La persistance des baisses de revenus d’emploi chez certains travailleurs déplacés est observée même cinq ans après la perte d’un emploi. Parmi tous les travailleurs mis à pied dans l’industrie de l’extraction du charbon de 2004 à 2011, le quart d’entre eux ont vu leurs salaires et traitements annuels baisser d’au moins 19 400 $ cinq ans après la perte d’un emploiNote . Dans le même ordre d’idées, parmi tous les travailleurs mis à pied dans d’autres industries de 2004 à 2011, le quart d’entre eux ont vu leurs salaires et traitements annuels baisser d’au moins 13 100 $ au cours de cette période. En revanche, le quart de tous les travailleurs déplacés, que ce soit dans l’industrie de l’extraction du charbon ou d’autres industries, a vu ses salaires et traitements annuels augmenter d’au moins 19 000 $ entre l’année précédant la perte d’emploi et la cinquième année suivant la perte de celui-ci.

Réunis, les chiffres fournis dans les tableaux 2 et 3 mettent en évidence le fait que les conséquences financières de la perte d’un emploi ne sont pas uniformes pour tous les travailleurs déplacés. Cette situation s’applique lorsqu’on tient compte des travailleurs mis à pied entre 2004 et 2011 et ceux mis à pied entre 1995 et 2003. Qu’ils perdent leur emploi dans l’industrie de l’extraction de charbon ou dans d’autres industries, ce ne sont pas tous les travailleurs déplacés qui subissent des baisses de revenus d’emploi. Cependant, même cinq ans après la perte d’emploi, une proportion importante de travailleurs déplacés ont des revenus d’emploi beaucoup plus bas qu’avant la perte de l’emploi (Morissette et Qiu, 2020).

Il faut souligner que les chiffres fournis dans les tableaux 2 et 3 ne mettent en évidence que les baisses de salaires observées que les travailleurs mis à pied ont subies; ils ne tiennent pas compte de la croissance des salaires que les travailleurs déplacés auraient enregistrée s’ils n’avaient pas perdu leur emploi. C’est pourquoi les baisses des salaires apparaissant dans les tableaux 2 et 3 représentent une borne inférieure des pertes de revenus d’emploi (c.-à-d. les baisses de revenus plus la croissance des revenus sacrifiée) des travailleurs déplacés dans l’industrie de l’extraction de charbon ou d’autres industries.

Conclusion

Les efforts déployés pour assurer la transition vers une économie à faibles émissions de carbone ont soulevé des questions à savoir si les travailleurs déplacés dans les secteurs traditionnels de la production d’énergie peuvent subir des baisses de revenus d’emploi substantielles après avoir perdu leur emploi. De manière plus optimiste, on peut considérer que les travailleurs déplacés dans ces secteurs peuvent être en mesure de faire une transition sans problème vers des secteurs écologiques, comme les industries des panneaux solaires ou du recyclage, et peuvent ne pas subir de conséquences financières graves en raison de la perte de leur emploi.

▶ _DONNÉES FOURNIES_

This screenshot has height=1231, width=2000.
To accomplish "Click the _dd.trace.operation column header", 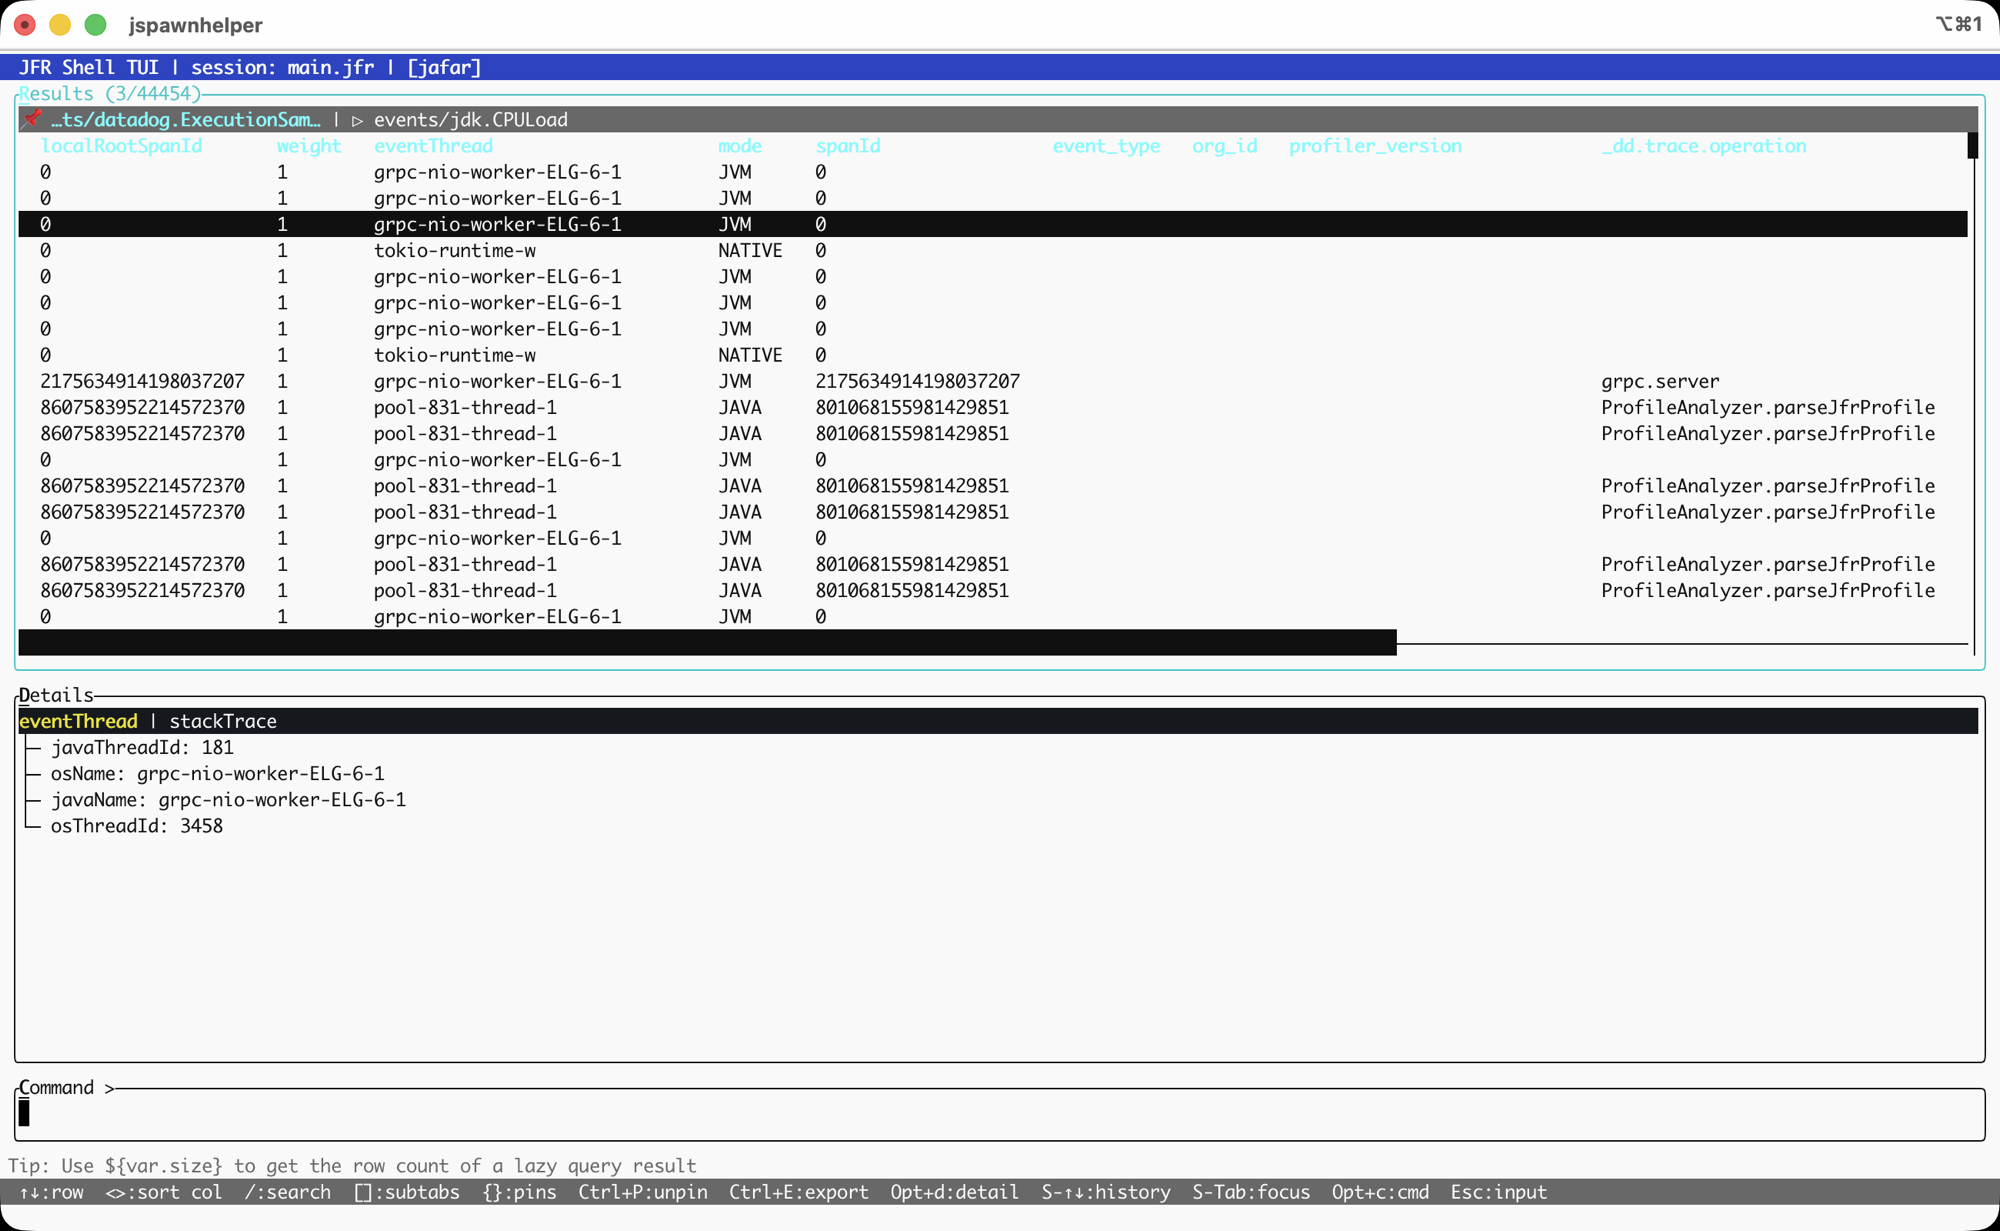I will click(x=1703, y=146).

▶ _EXERCICE COURT A_
Transcrivez fidèlement le passage du texte sur les travailleurs déplacés qui débute aux mots « Il faut souligner » et prend fin après les mots « ou d’autres industries. ».
▶ _EXERCICE COURT B_
Relevez l'ensemble des montants en dollars mentionnés dans le texte sur les travailleurs déplacés.
▶ _EXERCICE COURT C_
D'après le texte sur les travailleurs déplacés, que représentent les baisses des salaires qui apparaissent dans les tableaux 2 et 3 ?
Ce matériel provient d'une autre source.

▶ _SOLUTION RÉDIGÉE A_
Il faut souligner que les chiffres fournis dans les tableaux 2 et 3 ne mettent en évidence que les baisses de salaires observées que les travailleurs mis à pied ont subies; ils ne tiennent pas compte de la croissance des salaires que les travailleurs déplacés auraient enregistrée s’ils n’avaient pas perdu leur emploi. C’est pourquoi les baisses des salaires apparaissant dans les tableaux 2 et 3 représentent une borne inférieure des pertes de revenus d’emploi (c.-à-d. les baisses de revenus plus la croissance des revenus sacrifiée) des travailleurs déplacés dans l’industrie de l’extraction de charbon ou d’autres industries.

▶ _SOLUTION RÉDIGÉE B_
19 400 $, 13 100 $, 19 000 $

▶ _SOLUTION RÉDIGÉE C_
Elles représentent une borne inférieure des pertes de revenus d'emploi des travailleurs déplacés.